Xunlóng stood there, still as stone, wondering what the necromancer might do next.

“Strings on which puppets dance.”

He canted his head the other direction and held out bound hands, palms up and flat as if to receive an offering.

“Are we to dance now?”
 
His eyes flicked to the offered up palms and then back up to the slit eyes of a monkey-serpent. How did an abomination come to be like that?

Disgusting.

"Why would I dance with a serpent?" His fingers twitched and then he jerked violently around. His gaunt and bloody hand lashing out towards the Tiger Warlord in his throne.

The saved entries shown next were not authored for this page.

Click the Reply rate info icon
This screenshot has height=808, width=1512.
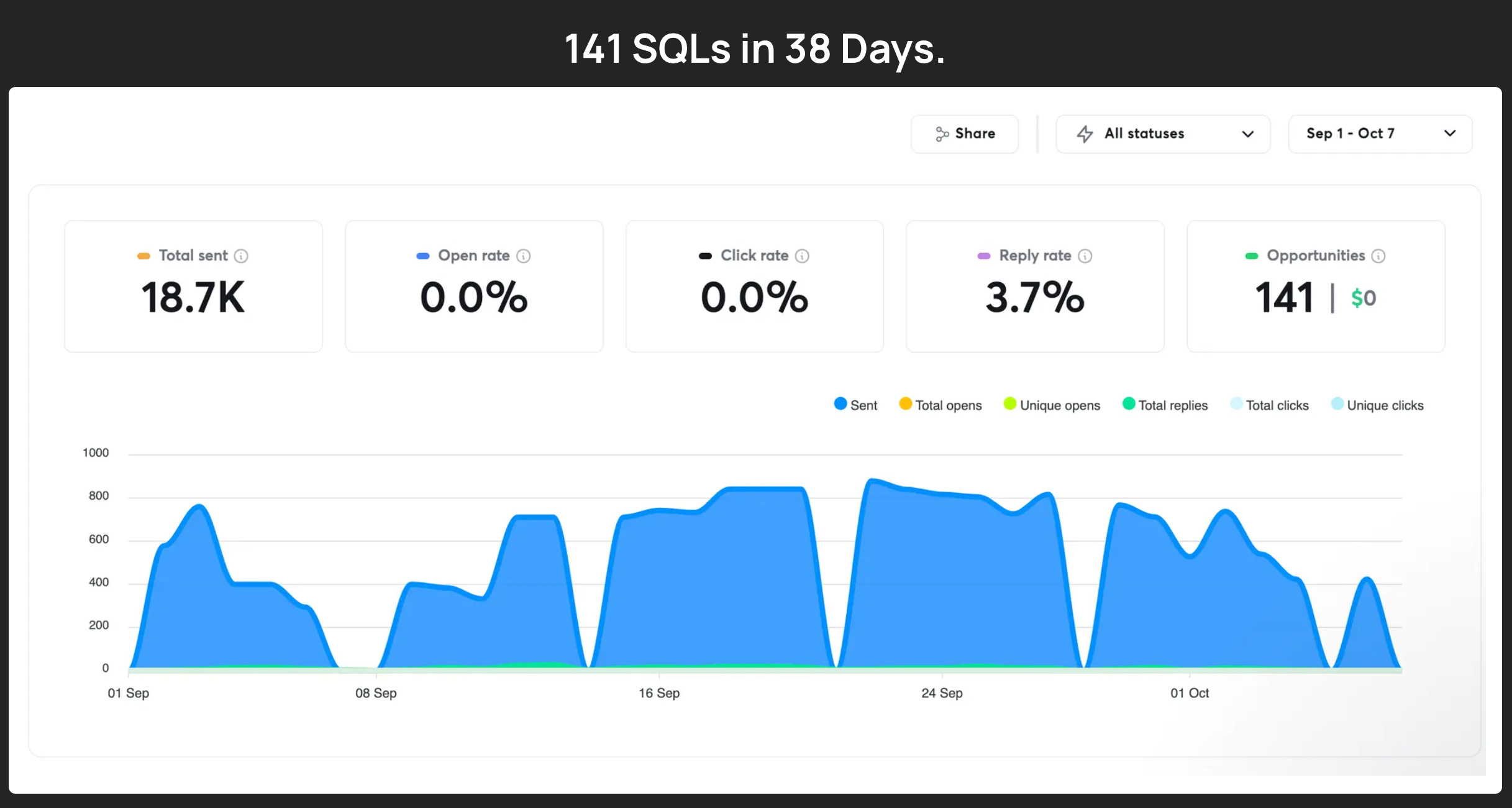[x=1085, y=256]
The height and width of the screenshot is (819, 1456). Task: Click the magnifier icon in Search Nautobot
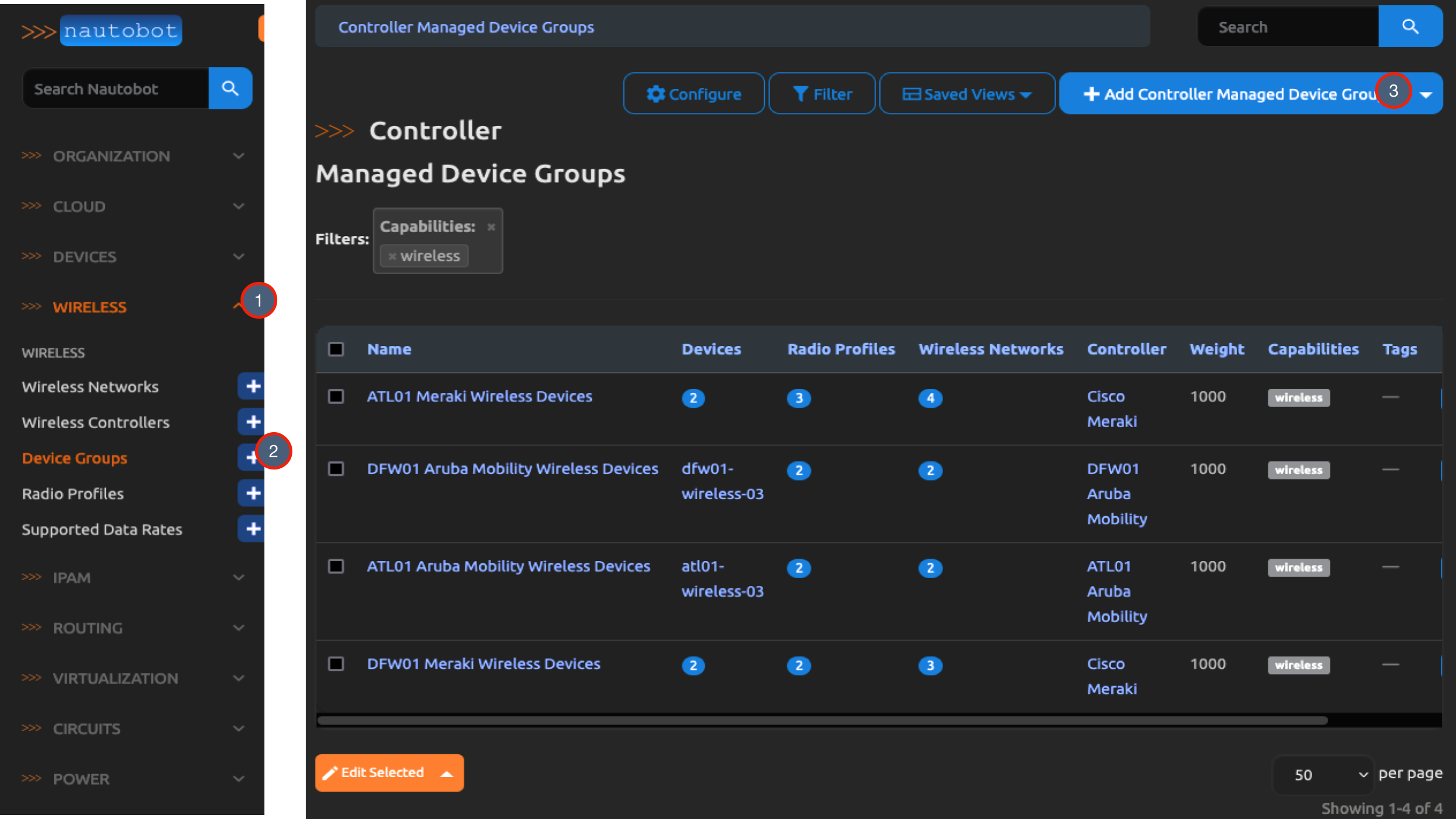(230, 88)
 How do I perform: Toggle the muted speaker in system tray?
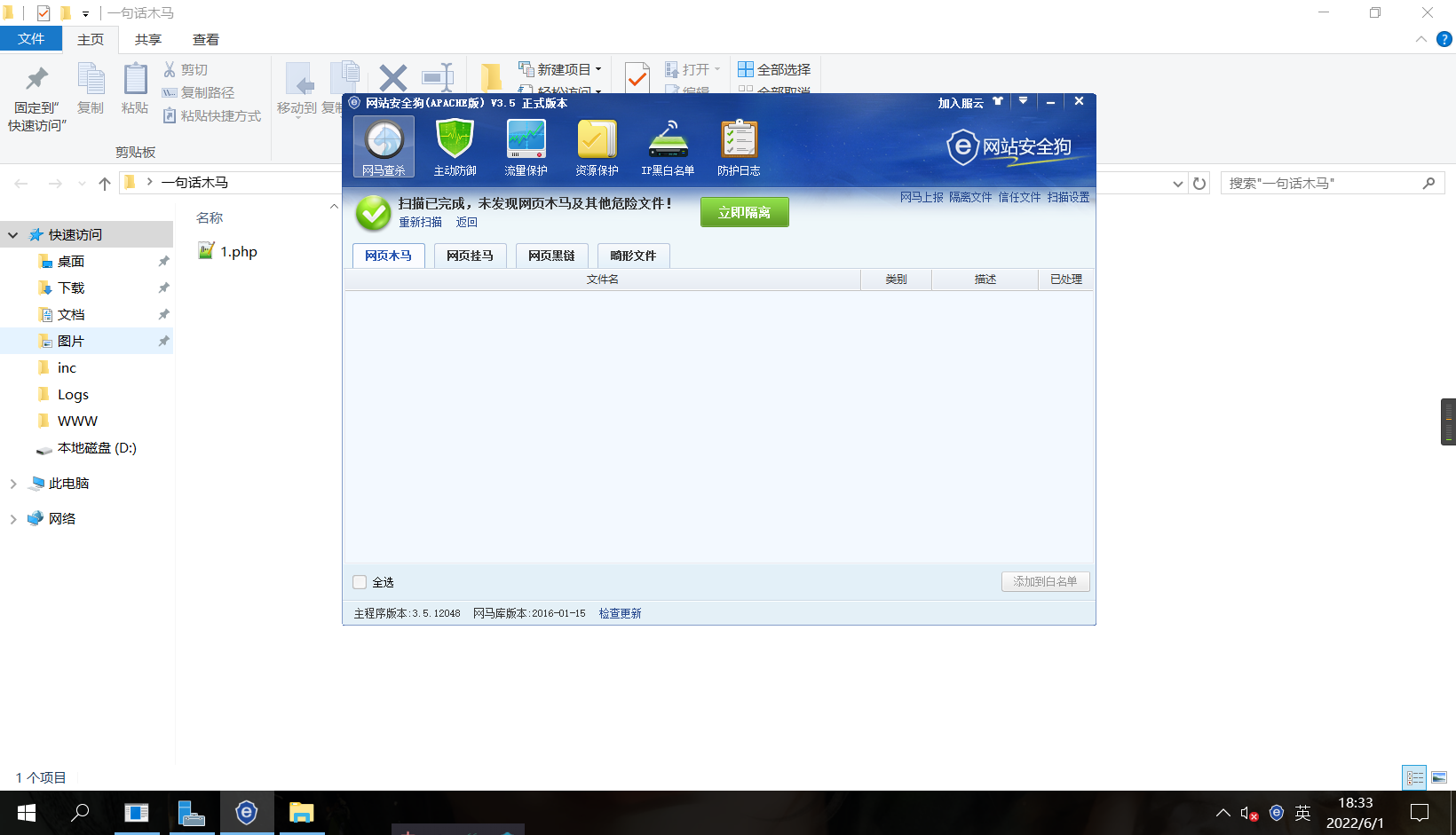click(1246, 813)
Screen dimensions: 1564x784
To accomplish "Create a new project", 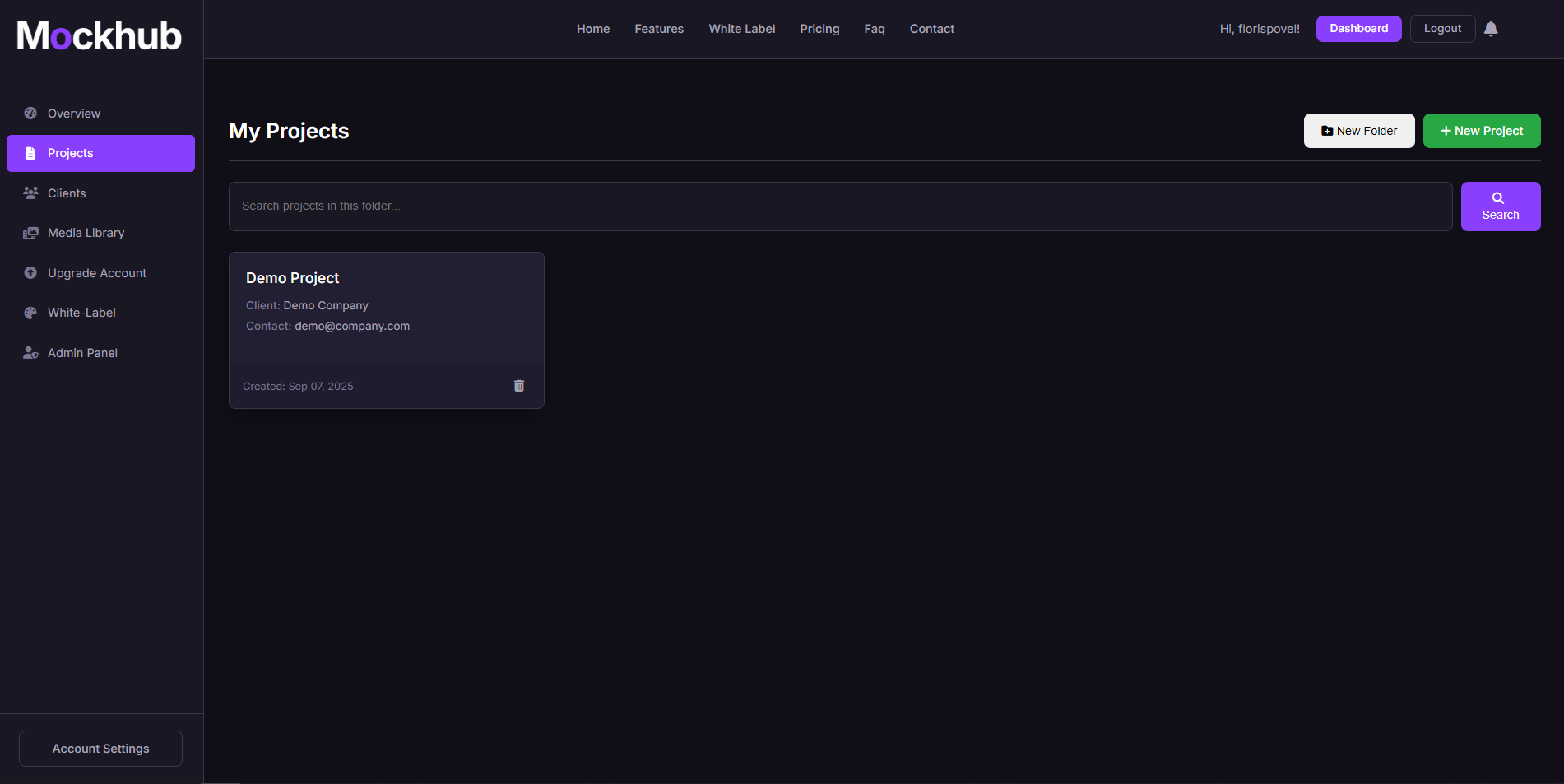I will pos(1481,130).
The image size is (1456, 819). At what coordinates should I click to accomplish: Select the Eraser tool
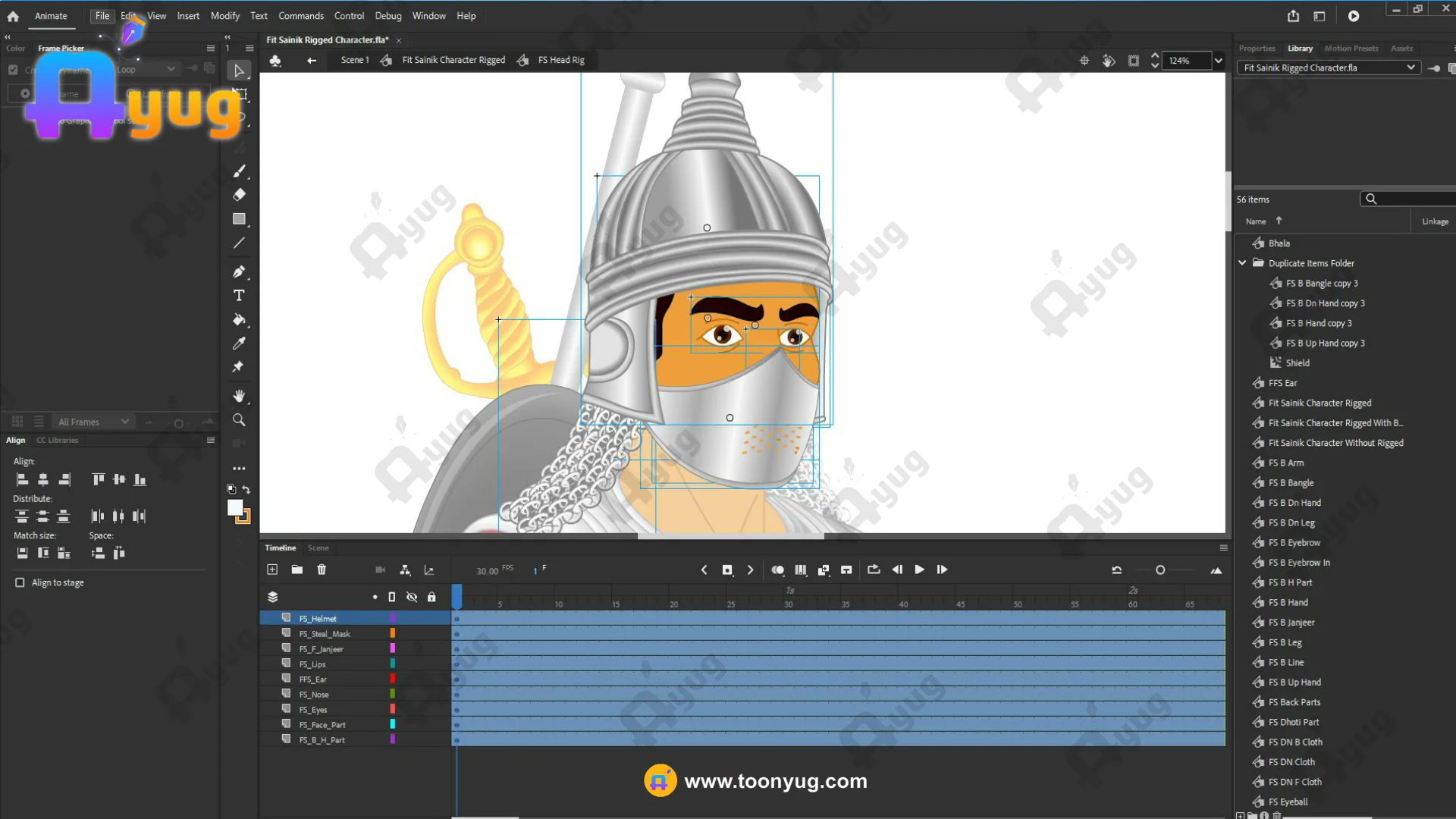click(239, 195)
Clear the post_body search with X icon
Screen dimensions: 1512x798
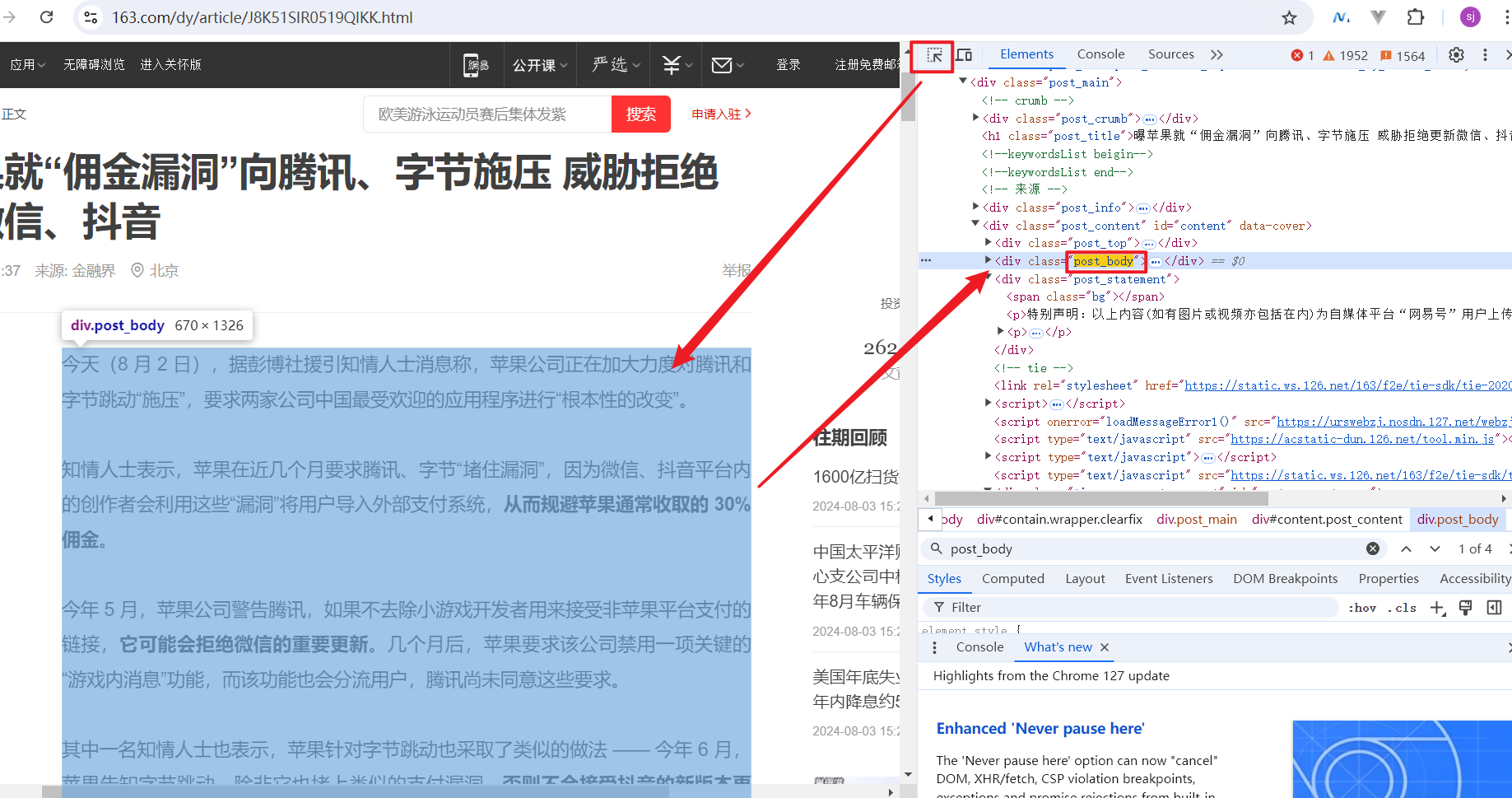tap(1372, 548)
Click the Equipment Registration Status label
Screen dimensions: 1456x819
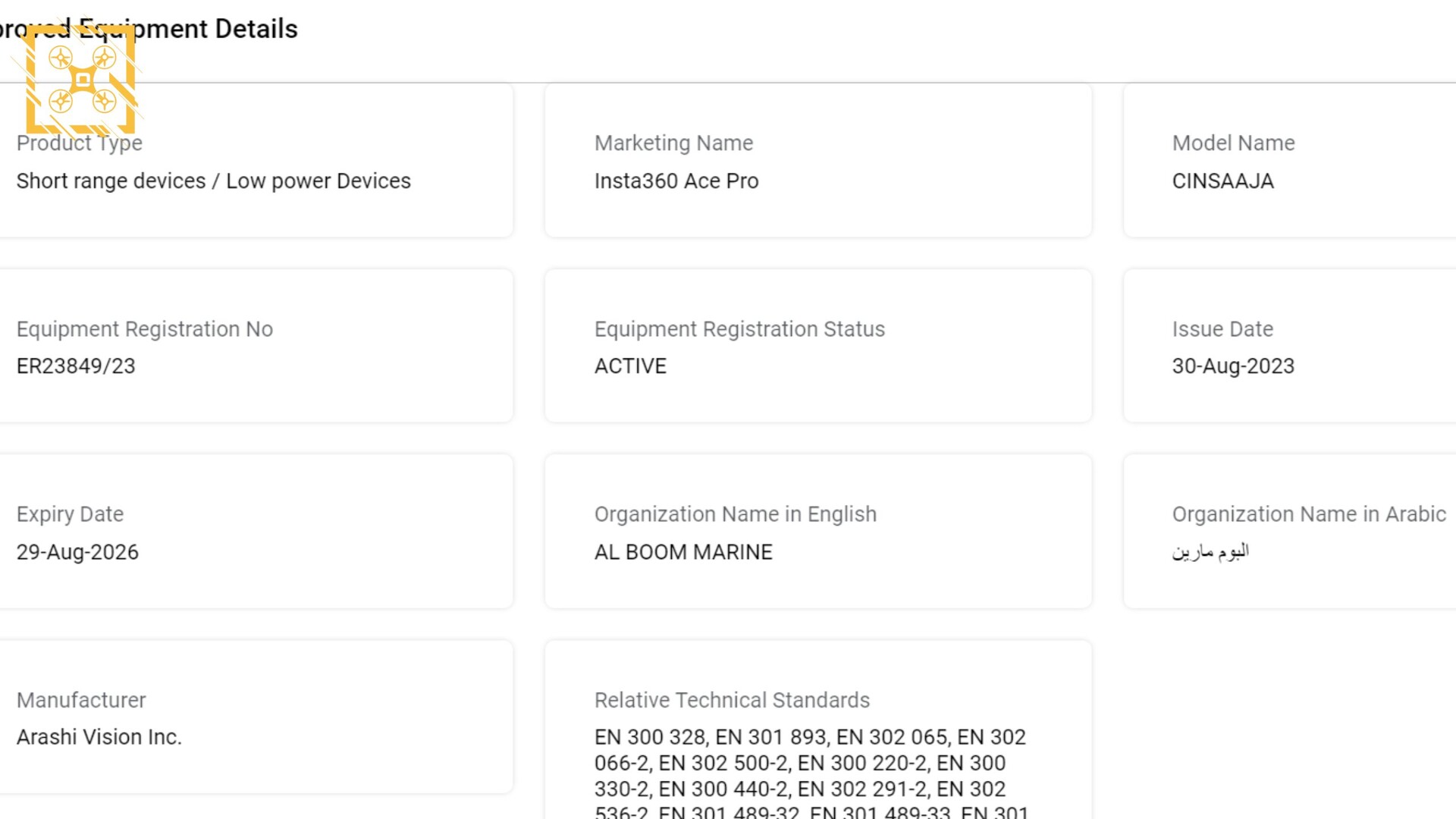(739, 329)
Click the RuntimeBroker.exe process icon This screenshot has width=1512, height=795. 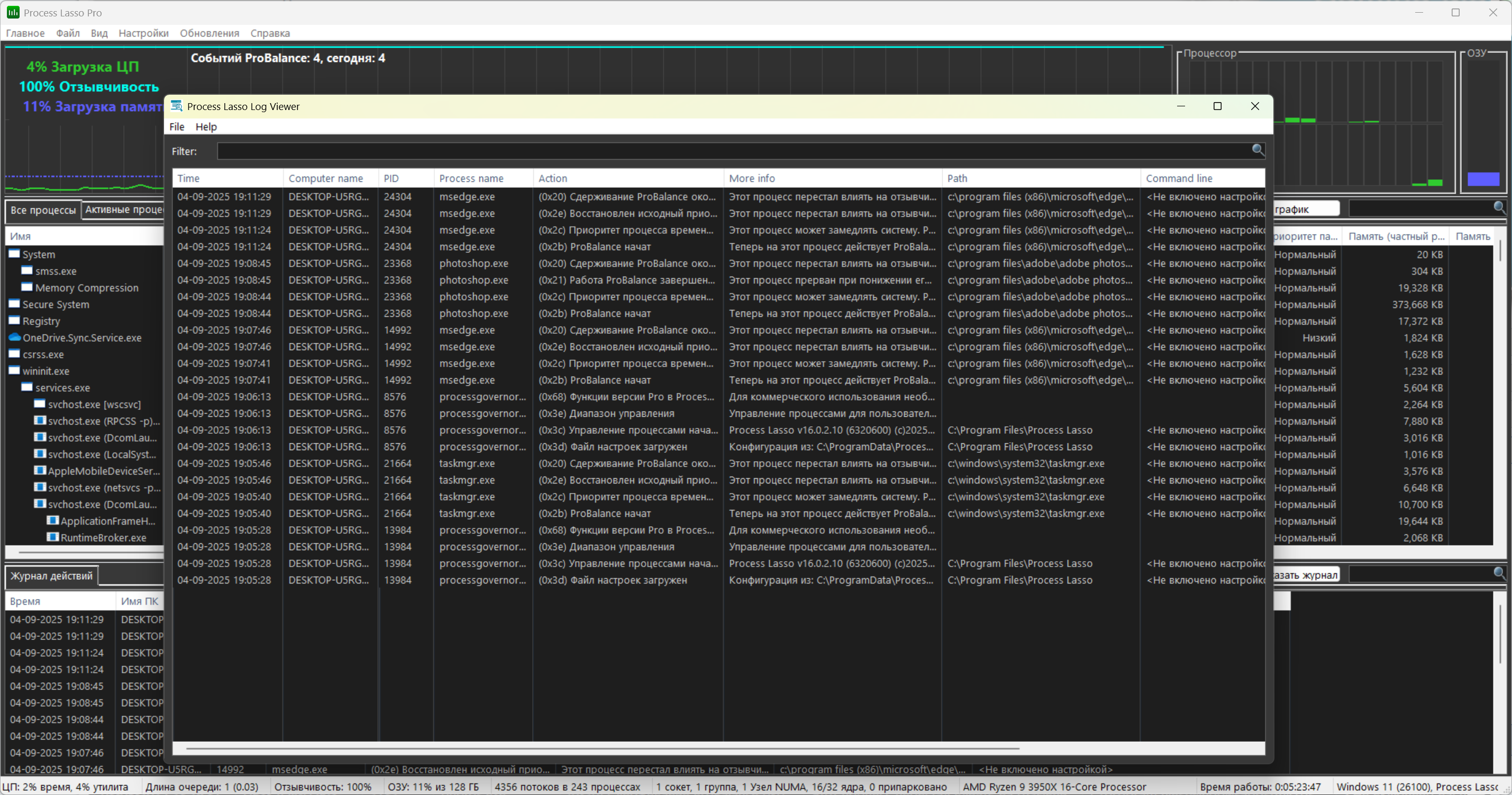[x=53, y=537]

During the extended digging for bones, he had shattered numerous smaller bones into fragments. Shrapnel no more than several fingers long. They all reacted at once, sharp, serrated, launching themselves into the direction of Sky Rending Tiger.

A sane man would not have targeted the Lord of the Keep imprisoning them.

He would have recognized that even if he managed to kill his captor, the rest of the masses would fall on him and rip him to shreds.

Ivory was beyond caring. His eyes manic, his teeth stained crimson and blinking in a growl. Not all of the bone darts would fly into the direction of the Tiger either. Maybe if he hadn't been starved and beaten with his arms locked tight until they screamed in agony.

Some of them veered away almost immediately... and bore towards unintended targets nearby.